One of the major roadblocks to increasing TPS inside the Factom Protocol is the architecture of factomd, particularly the single-threaded approach to message processing.
To provide a short recap, the Factom Protocol consensus happens inside the “Process List” (PL) — one per block. Each PL is split into a number of Virtual Machines (VMs), one for each federated server.
Messages that arrive are distributed over the VMs. The official order is determined by the federated server responsible for that VM by sending out “Acks” containing the cryptographic signature and the position of the message inside the VM.
This order is very important, allowing each server to build blocks the exact same way and come to an agreement. So far, so good.
The Process
The official order in which messages are processed is: VM₀ items 0..N₀, followed by VM₁ items 0..N₁, all the way to VMₘ items 0..Nₙ.
For the sake of readability, let’s just assume that all messages are just in one long list. This is also how factomd processes the messages, by going through the list one by one and seeing if they can be applied.
An example why this is important is the following: A owes both B and C 5 FCT each, but A only has 6 FCT. Thinking they can trick the system, A submits two transaction simultaneously, one to pay B and one to pay C. The first transaction receives the position #123, the second #125. At the time they arrive, both messages are valid and A has enough balance to cover it.

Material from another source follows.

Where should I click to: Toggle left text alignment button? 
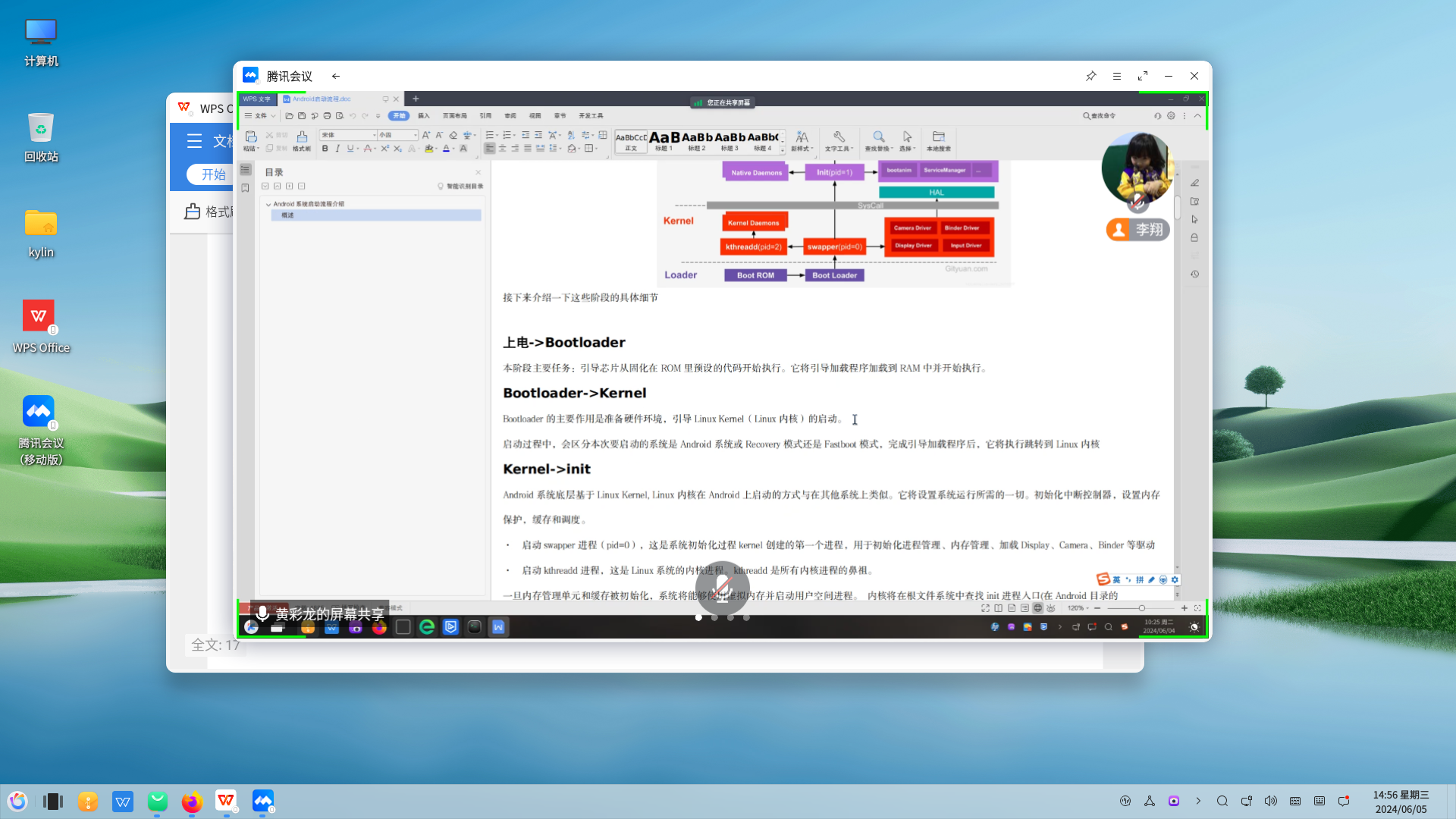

When it comes time to process the messages, the node will update A’s balance to 1 FCT at position #123 and consider transaction #125 to be invalid due to low balance.
The Problem
The order of message does make a difference. We can’t simply spawn workers to work off messages as quickly as possible, since race conditions have the potential to create different states from the same set of messages.

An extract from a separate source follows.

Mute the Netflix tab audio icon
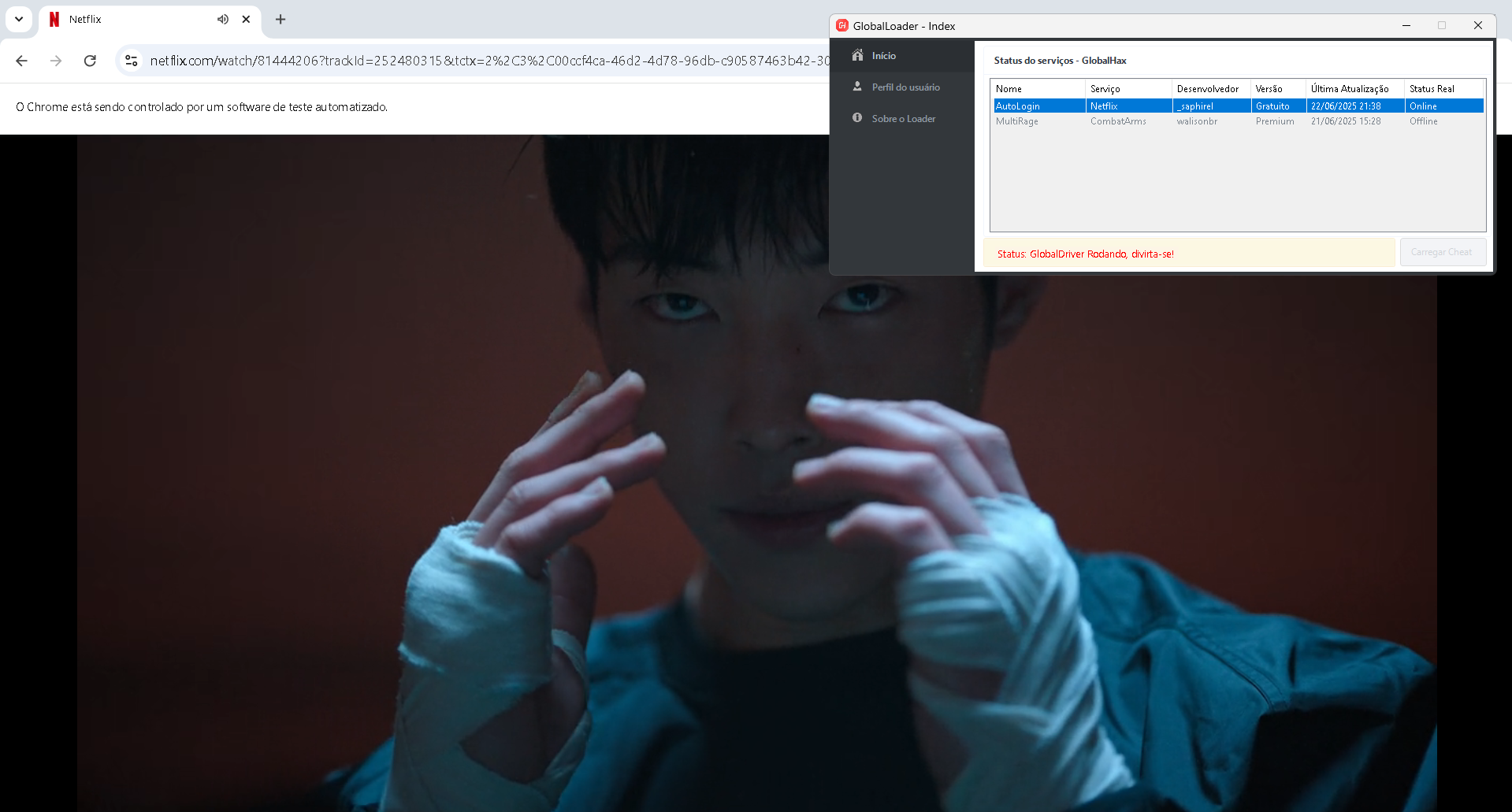1512x812 pixels. [223, 19]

However, not all transactions are the same. For example, if A wants to send B 5 FCT and C wants to send D 2 FCT, it makes no difference which one is applied first or second.
It is that property we can exploit to achieve multi-threading.
Rather than building a list of messages, we can build a dependency tree:
Messages are only valid if the blocks / minutes are signed properly, making that the base dependency for all messages. Beyond that, each message has both conflicts and resolutions. A conflict is something that needs to exist or be resolved. A resolution will resolve specific dependencies.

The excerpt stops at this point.